3.1 不同根系分隔方式對(duì)魔芋根際細(xì)菌多樣性和群落組成的影響

本研究利用高通量測(cè)序技術(shù)分析與刺槐不同根系分隔方式下的魔芋根際細(xì)菌多樣性。結(jié)果表明，與刺槐間作增加了魔芋根際細(xì)菌種類并豐富了其群落多樣性。一方面，與全隔相比，無(wú)隔處理改變作物覆被，使根系分布更為復(fù)雜，導(dǎo)致根際細(xì)菌與作物根系分泌物互作更頻繁［11-12］，從而改變了根際細(xì)菌代謝活性，促使間作魔芋根際細(xì)菌群落多樣性與單作產(chǎn)生差異。另一方面，豆科刺槐的固氮體系可以增加土壤氮素含量［28］，這也可能是影響魔芋根際細(xì)菌群落多樣性的原因。

在屬水平上，戴沃斯菌屬、極地所菌屬、藤黃單胞菌屬、鏈霉菌屬、溶桿菌屬5 類菌屬豐度值較大，在不同分隔處理樣品中的相對(duì)豐度≥1.0%；但未分類菌屬相對(duì)豐度最高，達(dá)68.25%～77.38%（圖4-B），說(shuō)明各樣品中仍存在大量未知細(xì)菌有待進(jìn)一步鑒定并探索其功能。無(wú)隔處理下魔芋根系和根際土壤鏈霉菌屬分布比例高于全隔處理。前人研究表明，有些鏈霉菌通過(guò)產(chǎn)生抗生素和水解酶類物質(zhì)抑制魔芋土傳病原菌的生長(zhǎng)［29］。根瘤菌可在非豆科植物中以內(nèi)生菌形式普遍存在［30］，其中健康魔芋根表土壤和根內(nèi)存在的放射型根瘤菌（Rhizobiumradiobacter）具有促生增產(chǎn)和抗魔芋軟腐病能力［31］。
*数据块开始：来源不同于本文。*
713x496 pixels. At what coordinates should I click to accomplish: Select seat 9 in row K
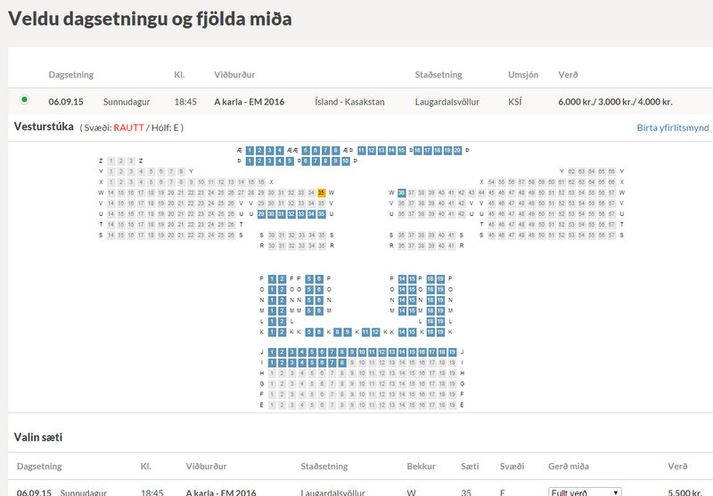(347, 332)
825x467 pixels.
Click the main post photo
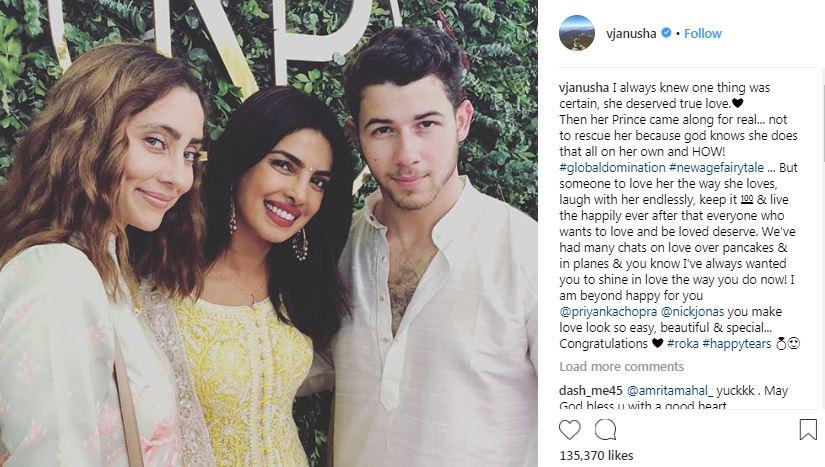coord(268,234)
本研究同樣發(fā)現(xiàn)，與刺槐間作的魔芋根系和根際土壤中根瘤菌為較具優(yōu)勢(shì)的一類種群，相對(duì)豐度分別達(dá)2.94%和1.68%；溶桿菌屬細(xì)菌在與刺槐間作的魔芋根際大量存在。研究表明，溶桿菌屬細(xì)菌對(duì)多種植物病原真菌、卵菌、革蘭氏陽(yáng)性細(xì)菌及線蟲(chóng)均有顯著的拮抗作用，是具有重要生防前景的一類細(xì)菌［32-33］。例如，溶桿菌屬生防菌06-4 能在魔芋根際生態(tài)位點(diǎn)穩(wěn)定定殖，對(duì)魔芋軟腐病控制效果達(dá)58.92%［34］。Chryseolinea屬在與刺槐間作的魔芋根際也占有一定比例。有研究表明，Chryseolinea屬細(xì)菌在土壤氮循環(huán)過(guò)程中發(fā)揮著重要作用［35-36］。上述菌屬細(xì)菌豐度的增加可能有利于間作魔芋植株的生長(zhǎng)并增強(qiáng)其抗病能力。
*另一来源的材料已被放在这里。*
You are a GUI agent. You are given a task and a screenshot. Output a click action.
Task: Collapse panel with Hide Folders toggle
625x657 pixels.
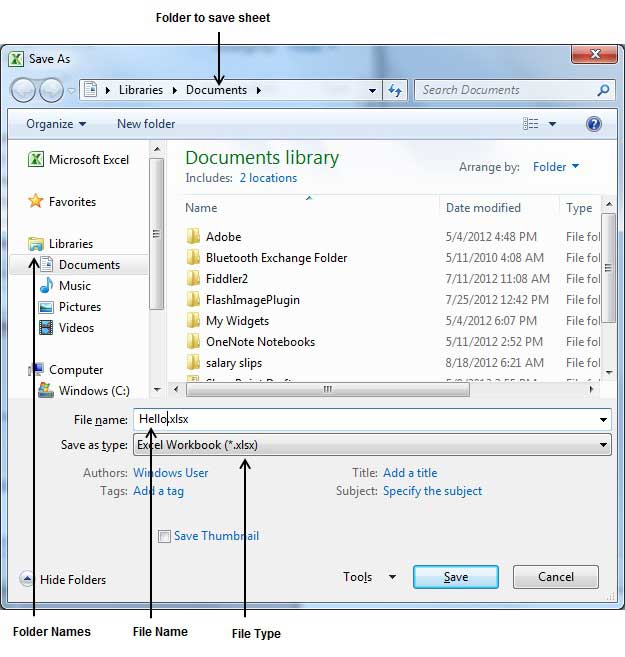pos(63,579)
3.2 不同根系分隔方式對(duì)魔芋根際土壤氮循環(huán)關(guān)鍵功能基因豐度的影響

本研究利用qRT-PCR 技術(shù)檢測(cè)了7 個(gè)關(guān)鍵氮循環(huán)功能基因，以研究間作對(duì)參與反硝化、硝化和固氮作用微生物的影響。nifH是生物固氮的關(guān)鍵基因，主要編碼調(diào)控固氮酶鐵蛋白的合成；氨氧化古菌（ammoniaoxidizing archaea，AOA）的amoA基因編碼調(diào)控氨單加氧酶，參與調(diào)控硝化過(guò)程；nirS和nosZ是調(diào)控反硝化過(guò)程的關(guān)鍵基因。以上調(diào)控氮循環(huán)固氮過(guò)程（nifH）、硝化過(guò)程（AOAamoA）及反硝化過(guò)程（nirS和nosZ）的關(guān)鍵基因在無(wú)隔處理中的拷貝數(shù)顯著高于全隔單作（圖6），說(shuō)明間作刺槐改變了魔芋根際微生物群落結(jié)構(gòu)，尤其改變了氮循環(huán)相關(guān)微生物基因拷貝數(shù)，從而促進(jìn)整個(gè)氮循環(huán)過(guò)程。與前人研究結(jié)果類似，如楊亞?wèn)|等［37］研究表明，大豆‖燕麥和綠豆‖燕麥間作顯著提高了燕麥土壤固氮微生物nifH基因拷貝數(shù)，改變了固氮微生物的群落結(jié)構(gòu)和優(yōu)勢(shì)類群的相對(duì)豐度。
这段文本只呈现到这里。